Выступив из Филиппополя (болг. Пловдив, тур. Филибе), Мурад двинулся со всей своей армией в сторону Сербии, пройдя через Ихтиман, Кюстендил и Кратово. 15 июня 1389 г. османское войско встретилось на Косовом поле с объединенной армией сербов во главе с Лазарем, босняков — во главе с воеводой Владкой Храничем, хорватов, болгар, вспомогательных отрядов валахов, присланных валашским господарем Мирчей, а также владетелей Албании. Сражение носило крайне ожесточенный характер. Потери с обеих сторон были необычайно велики25. Нешри сообщает, что в войске Мурада имелось значительное число лучников. Тысяча лучников находилась на правом фланге, где ими командовал предводитель иррегулярной конницы бейлика Хамидоглу. Другая была выставлена на левом. Ею командовал сын Хамидоглу Мустафа Челеби.

Турки всегда внимательно относились к советам своих военачальников из числа бывших христиан, которые хорошо знали противника, особенности местности и природные условия. В Косовском сражении, по преданию, хорошим советчиком оказался ренегат Эвреноз-бей, ставший впоследствии настолько истовым мусульманином, что им был совершен хадж в Мекку26. Эвреноз посоветовал Мураду заранее занять выгодное положение на поле битвы и не спешить вступать в сражение, дождавшись, когда спадет жара27.

У противника имелась артиллерия, однако ядра не причинили особого вреда войску Мурада. Были бомбарды и у Мурада. Ими заправляли пушкари-топчи, несомненно, бывшие христиане, находившиеся на службе у османского бея. Начало сражения положили они. Затем вступили в битву лучники, азебы и янычары, выпустившие тысячи стрел в тяжеловооруженных, закованных в латы христианских всадников. Едва ли это могло нанести им сколь-нибудь серьезный урон, однако стрелковая атака лучников заставила их разомкнуть свои ряды и прийти в движение. Обе армии вступили в непосредственную схватку друг с другом. На правом крыле османского войска сражался сын Мурада Баязид, как сообщают об этом Ашык-паша-заде и Нешри28. Знание этого обстоятельства важно для понимания последовавших за сражением событий.

(Записи из набора данных)
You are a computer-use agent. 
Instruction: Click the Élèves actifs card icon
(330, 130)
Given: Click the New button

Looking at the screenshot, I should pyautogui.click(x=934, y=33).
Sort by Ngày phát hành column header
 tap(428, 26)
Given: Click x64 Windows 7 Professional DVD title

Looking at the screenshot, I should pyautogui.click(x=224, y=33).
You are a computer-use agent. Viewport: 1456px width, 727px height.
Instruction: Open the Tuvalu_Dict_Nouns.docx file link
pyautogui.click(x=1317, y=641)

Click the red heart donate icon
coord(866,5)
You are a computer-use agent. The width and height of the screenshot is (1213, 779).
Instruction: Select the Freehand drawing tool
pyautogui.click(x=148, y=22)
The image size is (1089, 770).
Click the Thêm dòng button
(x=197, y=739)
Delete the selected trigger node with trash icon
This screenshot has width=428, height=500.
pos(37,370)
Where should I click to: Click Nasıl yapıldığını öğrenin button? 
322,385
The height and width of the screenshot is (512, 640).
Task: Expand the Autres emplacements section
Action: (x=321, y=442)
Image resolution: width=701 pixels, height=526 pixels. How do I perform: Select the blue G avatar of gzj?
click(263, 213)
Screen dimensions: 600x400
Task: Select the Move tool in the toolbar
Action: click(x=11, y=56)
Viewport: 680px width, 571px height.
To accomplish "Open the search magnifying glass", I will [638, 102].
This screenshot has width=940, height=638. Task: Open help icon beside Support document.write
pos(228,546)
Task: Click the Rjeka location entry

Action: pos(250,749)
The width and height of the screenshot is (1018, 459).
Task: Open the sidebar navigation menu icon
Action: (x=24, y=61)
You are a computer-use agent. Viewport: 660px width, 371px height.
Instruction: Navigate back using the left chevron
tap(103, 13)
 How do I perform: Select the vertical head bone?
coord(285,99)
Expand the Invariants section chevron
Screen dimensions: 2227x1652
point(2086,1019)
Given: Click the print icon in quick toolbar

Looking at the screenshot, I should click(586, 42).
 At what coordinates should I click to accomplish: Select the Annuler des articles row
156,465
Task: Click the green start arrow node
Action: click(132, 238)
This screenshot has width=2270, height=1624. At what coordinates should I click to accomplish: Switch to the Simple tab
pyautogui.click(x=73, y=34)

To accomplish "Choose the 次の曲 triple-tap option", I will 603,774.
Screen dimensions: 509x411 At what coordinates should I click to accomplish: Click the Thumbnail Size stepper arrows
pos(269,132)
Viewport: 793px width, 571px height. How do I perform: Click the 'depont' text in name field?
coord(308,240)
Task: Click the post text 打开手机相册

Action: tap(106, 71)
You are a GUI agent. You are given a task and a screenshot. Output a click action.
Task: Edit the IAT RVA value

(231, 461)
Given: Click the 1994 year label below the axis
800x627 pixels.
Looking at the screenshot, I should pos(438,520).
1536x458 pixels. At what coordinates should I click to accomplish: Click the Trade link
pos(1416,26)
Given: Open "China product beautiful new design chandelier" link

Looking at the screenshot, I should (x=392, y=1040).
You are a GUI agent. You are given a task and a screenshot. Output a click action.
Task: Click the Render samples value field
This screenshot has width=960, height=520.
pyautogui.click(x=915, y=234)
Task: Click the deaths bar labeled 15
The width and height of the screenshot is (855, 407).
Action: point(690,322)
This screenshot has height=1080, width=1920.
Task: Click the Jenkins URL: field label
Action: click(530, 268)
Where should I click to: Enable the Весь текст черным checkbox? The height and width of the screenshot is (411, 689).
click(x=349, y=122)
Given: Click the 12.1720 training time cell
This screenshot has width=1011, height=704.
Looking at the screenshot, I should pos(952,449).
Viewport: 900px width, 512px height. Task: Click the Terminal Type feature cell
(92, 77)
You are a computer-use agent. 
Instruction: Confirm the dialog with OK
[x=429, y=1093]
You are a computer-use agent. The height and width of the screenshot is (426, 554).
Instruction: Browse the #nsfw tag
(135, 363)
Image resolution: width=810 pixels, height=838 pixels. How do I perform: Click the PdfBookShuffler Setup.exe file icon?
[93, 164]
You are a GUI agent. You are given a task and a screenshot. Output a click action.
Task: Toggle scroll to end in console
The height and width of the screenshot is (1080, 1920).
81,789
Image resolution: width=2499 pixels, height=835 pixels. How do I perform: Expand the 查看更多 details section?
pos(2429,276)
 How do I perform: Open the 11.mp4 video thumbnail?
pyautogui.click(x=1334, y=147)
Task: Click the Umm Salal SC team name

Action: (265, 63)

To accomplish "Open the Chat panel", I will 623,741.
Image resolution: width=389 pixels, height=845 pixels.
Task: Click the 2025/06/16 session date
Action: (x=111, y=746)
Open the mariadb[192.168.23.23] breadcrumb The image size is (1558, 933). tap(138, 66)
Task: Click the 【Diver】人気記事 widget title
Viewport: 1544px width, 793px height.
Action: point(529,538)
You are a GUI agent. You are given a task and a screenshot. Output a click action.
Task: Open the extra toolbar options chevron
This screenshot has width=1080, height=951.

Что сделать:
Допишите рассказ о Косовском сражении 1389 года, продолжив его сразу после последнего предложения.

Результат:
В той части своего дестана, которая посвящена истории османской династии, поэт Ахмеди подчеркнул ожесточенность и размах сражения на Косовом поле:

Там великое было сраженье,

Будут помнить его поколенья.

Там, куда б ни взглянул, сотни вражьих голов,

И, куда б ни пошел, трупы павших врагов.

Кровь везде и голов многорядные груды,

Кони воинов шли по лежавшим сплошь трупам.

От немолчного грома враг Мурада ослаб,

Опрокинут, повержен, позорно бежал29.

В описании битвы, которое дает Ахмеди, есть упоминание и о янычарах, которые названы кулами (рабами) Мурада:

Всё кяфирское войско бежало, умчалося вспять,

И остался на поле вместе с кулами шах.

Возвращенья бойцов на том поле он ждал,

К встрече с ними готов был военный глава30.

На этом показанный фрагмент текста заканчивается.